The information, which came to me via a text message on my phone, literally says, “Federal congressional representatives will have Reina Luisa Tamayo appear before the U.S. Congress to ask for intensification of measures against Cuba.” I read it more than once, carefully, trying to understand what relationship there could be between a simply, barely educated Cuban with no experience in the in intricate vicissitudes of politics, a group of United States congressional representatives well-trained in the art of taking advantage of the situation.

Even more, by doubtful and miraculous virtue has Reina Luisa Tamayo suddenly been turned into the representative of request that can only serve the interests of a group of the most archaic and failed policy and that, what’s more, leads the Cuban government to justify and strengthen its belligerent position? How can they take this most humble of Cubans and demand something which — and they should know this — will reverberate precisely against the most humble of her compatriots and, incidentally, will offer a service so useful to the government of the Island?

I understand, as a mother, the grief this woman must feel after the terrible death of her son Orlando Zapata Tamayo. I can imagine and even understand that she feels hatred and anger against the regime that with such impunity left her child to die without offering to help him medically until his condition became irreversible. With very little effort I can abstract from this that it is the government itself that should bear the costs of the process of emigration, including the passports and permissions to leave, for her and a dozen of her family members, as if that could compensate in some measure for the crime committed; and also — as absurd as if may seem to us — I have to recognize that she has the right to move the ashes of Zapata Tamayo, a Cuban martyr who belongs to us all, to a foreign land where he never was and to which he does not belong.
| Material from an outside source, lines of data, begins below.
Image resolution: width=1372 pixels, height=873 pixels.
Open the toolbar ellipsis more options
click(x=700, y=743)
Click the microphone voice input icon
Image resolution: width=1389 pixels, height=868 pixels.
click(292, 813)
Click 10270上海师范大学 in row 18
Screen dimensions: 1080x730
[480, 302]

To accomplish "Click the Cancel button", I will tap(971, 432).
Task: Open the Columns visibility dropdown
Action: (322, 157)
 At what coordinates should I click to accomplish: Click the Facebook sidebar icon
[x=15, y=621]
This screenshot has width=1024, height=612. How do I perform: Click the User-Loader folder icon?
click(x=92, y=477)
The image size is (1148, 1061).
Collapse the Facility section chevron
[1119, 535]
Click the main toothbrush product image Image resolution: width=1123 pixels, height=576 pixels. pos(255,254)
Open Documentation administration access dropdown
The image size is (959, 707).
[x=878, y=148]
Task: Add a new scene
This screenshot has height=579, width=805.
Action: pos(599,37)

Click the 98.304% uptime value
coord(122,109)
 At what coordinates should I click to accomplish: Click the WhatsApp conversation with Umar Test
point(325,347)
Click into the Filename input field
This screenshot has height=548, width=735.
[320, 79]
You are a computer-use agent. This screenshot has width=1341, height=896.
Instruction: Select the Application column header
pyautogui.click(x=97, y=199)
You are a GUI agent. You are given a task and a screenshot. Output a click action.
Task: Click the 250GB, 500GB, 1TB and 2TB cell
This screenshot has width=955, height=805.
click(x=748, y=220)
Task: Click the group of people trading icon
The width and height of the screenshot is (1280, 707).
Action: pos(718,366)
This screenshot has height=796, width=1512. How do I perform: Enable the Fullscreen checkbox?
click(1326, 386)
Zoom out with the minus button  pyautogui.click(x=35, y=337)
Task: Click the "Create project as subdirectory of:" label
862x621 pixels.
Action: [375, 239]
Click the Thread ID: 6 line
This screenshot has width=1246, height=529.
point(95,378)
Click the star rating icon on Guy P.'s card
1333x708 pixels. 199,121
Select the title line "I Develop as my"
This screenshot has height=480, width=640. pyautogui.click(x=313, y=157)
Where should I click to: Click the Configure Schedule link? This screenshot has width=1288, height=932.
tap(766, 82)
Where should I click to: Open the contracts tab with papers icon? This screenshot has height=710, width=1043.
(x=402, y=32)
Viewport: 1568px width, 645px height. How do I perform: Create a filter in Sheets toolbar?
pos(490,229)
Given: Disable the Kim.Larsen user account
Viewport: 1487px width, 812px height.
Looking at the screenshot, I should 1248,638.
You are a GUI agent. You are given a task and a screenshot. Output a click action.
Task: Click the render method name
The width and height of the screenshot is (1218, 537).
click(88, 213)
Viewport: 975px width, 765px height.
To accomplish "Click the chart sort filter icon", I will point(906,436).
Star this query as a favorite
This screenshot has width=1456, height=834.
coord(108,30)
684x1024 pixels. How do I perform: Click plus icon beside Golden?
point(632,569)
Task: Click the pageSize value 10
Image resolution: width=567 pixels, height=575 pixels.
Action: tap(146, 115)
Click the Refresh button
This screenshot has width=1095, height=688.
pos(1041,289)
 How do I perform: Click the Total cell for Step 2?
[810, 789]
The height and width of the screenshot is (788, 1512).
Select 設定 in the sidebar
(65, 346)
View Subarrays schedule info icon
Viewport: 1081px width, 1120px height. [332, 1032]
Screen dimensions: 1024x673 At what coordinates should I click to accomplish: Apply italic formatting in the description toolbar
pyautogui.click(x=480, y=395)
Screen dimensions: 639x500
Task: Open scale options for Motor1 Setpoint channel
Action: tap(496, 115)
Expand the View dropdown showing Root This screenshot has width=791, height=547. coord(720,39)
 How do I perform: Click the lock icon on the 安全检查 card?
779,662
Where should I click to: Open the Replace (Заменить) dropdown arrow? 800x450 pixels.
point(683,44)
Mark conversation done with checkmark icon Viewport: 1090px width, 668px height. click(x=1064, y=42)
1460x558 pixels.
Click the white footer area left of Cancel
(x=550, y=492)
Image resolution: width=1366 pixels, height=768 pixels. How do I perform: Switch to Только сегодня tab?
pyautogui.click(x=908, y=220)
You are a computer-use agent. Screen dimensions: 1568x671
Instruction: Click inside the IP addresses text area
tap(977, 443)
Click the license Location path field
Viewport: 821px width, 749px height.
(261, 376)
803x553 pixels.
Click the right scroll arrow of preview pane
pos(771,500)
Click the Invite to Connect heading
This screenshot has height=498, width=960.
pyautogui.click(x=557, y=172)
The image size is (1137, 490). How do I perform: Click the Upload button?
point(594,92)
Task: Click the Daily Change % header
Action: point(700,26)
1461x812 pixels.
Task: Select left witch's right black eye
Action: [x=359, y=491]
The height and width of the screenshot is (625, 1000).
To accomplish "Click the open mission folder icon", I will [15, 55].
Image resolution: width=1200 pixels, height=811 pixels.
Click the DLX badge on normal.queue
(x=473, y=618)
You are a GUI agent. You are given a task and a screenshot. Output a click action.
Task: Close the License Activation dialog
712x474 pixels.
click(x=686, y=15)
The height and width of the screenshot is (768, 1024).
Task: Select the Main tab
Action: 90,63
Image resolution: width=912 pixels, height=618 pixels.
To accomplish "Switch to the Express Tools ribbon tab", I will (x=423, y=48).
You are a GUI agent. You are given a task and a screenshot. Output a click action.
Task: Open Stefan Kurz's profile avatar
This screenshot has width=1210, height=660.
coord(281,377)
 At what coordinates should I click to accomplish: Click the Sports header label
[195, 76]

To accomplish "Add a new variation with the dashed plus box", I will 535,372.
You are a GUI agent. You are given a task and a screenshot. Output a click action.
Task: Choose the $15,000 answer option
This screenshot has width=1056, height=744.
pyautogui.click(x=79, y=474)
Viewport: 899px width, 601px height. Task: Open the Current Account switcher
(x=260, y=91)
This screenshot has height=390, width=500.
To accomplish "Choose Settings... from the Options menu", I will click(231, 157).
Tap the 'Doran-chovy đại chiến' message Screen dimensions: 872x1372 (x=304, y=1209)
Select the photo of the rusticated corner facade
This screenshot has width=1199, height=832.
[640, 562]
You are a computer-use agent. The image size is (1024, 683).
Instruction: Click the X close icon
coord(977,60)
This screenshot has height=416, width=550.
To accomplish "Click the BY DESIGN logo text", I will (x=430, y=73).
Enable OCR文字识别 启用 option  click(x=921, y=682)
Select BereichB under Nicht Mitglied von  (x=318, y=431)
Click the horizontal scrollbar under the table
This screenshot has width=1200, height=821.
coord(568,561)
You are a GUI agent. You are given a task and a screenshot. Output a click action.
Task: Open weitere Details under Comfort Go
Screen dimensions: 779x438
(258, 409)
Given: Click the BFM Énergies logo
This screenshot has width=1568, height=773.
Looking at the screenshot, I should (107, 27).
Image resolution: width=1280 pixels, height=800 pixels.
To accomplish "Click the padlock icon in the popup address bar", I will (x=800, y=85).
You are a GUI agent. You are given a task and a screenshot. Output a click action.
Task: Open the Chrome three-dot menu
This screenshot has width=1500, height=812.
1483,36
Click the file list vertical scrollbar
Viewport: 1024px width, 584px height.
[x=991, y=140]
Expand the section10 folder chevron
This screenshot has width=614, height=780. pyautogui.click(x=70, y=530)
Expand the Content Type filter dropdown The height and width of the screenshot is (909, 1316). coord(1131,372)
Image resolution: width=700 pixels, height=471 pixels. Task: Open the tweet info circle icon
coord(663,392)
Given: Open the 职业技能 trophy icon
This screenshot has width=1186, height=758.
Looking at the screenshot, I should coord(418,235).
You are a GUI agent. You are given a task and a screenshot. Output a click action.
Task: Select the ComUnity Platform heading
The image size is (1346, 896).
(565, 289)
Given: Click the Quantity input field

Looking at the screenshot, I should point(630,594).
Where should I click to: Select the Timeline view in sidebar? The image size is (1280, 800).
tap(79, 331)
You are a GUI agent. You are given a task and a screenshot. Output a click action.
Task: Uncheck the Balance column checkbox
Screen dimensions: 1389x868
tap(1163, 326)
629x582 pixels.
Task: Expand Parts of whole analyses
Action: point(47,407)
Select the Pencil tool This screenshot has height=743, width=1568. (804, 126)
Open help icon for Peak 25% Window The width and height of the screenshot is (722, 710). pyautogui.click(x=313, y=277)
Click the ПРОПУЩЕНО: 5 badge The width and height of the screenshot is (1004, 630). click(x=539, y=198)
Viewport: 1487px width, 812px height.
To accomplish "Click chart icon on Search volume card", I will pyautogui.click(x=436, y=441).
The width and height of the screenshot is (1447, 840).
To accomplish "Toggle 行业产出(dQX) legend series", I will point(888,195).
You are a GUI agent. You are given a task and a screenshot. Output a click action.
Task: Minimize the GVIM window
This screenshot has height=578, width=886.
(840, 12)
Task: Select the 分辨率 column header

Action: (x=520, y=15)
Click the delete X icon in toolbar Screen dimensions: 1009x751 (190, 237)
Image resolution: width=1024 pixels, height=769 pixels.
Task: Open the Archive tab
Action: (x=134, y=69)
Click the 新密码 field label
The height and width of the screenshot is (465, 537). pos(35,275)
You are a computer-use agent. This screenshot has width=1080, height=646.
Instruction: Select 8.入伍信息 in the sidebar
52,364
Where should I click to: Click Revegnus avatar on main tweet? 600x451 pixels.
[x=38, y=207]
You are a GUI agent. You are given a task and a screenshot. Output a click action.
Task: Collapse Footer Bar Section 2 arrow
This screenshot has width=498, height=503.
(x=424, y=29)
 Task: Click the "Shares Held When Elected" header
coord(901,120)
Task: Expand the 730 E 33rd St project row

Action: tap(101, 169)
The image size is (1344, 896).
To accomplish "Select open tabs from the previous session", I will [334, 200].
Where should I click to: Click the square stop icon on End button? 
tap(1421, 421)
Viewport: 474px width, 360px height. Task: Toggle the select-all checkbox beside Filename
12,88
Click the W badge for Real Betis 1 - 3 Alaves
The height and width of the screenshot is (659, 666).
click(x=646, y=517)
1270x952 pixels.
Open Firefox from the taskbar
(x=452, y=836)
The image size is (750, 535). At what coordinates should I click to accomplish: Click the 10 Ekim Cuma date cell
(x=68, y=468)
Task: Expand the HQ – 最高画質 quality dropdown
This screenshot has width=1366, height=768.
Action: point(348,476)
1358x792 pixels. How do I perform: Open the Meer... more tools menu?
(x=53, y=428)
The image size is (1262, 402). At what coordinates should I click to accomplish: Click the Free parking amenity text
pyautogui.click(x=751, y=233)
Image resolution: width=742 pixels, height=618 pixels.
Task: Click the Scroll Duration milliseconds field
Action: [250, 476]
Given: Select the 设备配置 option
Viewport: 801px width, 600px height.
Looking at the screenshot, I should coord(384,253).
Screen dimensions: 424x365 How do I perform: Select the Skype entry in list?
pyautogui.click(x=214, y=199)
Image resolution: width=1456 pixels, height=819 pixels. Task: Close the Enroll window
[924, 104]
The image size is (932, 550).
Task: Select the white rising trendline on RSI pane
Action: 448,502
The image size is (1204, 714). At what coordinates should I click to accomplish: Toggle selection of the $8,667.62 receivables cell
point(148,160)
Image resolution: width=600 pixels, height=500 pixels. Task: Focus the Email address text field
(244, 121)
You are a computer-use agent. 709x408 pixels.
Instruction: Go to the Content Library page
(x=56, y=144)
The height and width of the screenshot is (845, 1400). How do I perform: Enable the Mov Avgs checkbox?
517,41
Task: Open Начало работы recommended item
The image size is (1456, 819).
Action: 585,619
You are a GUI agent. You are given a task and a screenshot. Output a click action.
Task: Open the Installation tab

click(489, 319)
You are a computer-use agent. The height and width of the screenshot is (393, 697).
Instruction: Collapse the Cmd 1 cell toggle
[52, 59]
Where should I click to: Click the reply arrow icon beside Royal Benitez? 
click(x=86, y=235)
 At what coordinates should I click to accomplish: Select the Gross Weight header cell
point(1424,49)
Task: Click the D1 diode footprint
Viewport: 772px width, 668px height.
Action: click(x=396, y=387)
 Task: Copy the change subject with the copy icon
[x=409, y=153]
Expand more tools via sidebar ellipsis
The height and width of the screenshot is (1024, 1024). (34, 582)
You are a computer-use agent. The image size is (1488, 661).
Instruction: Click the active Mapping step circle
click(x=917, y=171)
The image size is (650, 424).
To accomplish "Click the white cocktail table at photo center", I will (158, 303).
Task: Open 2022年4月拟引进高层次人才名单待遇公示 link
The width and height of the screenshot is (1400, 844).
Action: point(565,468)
After all, I think, perhaps she decided to have the consolation of being able to frequently place flowers near his beloved remains, and this is, without a doubt, a sacred right. No wonder she tried to visit her son’s tomb every Sunday, facing the repudiating mobs and also the uniformed police, bravely defying the beatings, the arrests, the threats and injuries.

So I’m surprised that now, as if she hadn’t already suffered enough, and now that she herself is safe from repression and will not have to suffer the consequences, Reina Luise has given in to such crude handling, aligning herself with the most radical and retrograde posture, and so offering such an exemplary service to the Cuban regime. I don’t know if, in some magical way, she has become a political figure, if for reasons unknown to me she has made some commitment to the radical sectors of the exile, is she is a victim of mismanagement or of her own naivete, or if — and the other hand — she has calculated the results of will get some personal benefit.

I admit that — as twisted as it may seem to me — she has that right also, provided she does not exercise it as a representative of a people who have not elected her to be their spokesperson. As as Reina Luise has the right to decide her own actions, she must also have the integrity to face the questions of many who, like me, were supportive of her demands for justice in the past, and who now feel sorry for her.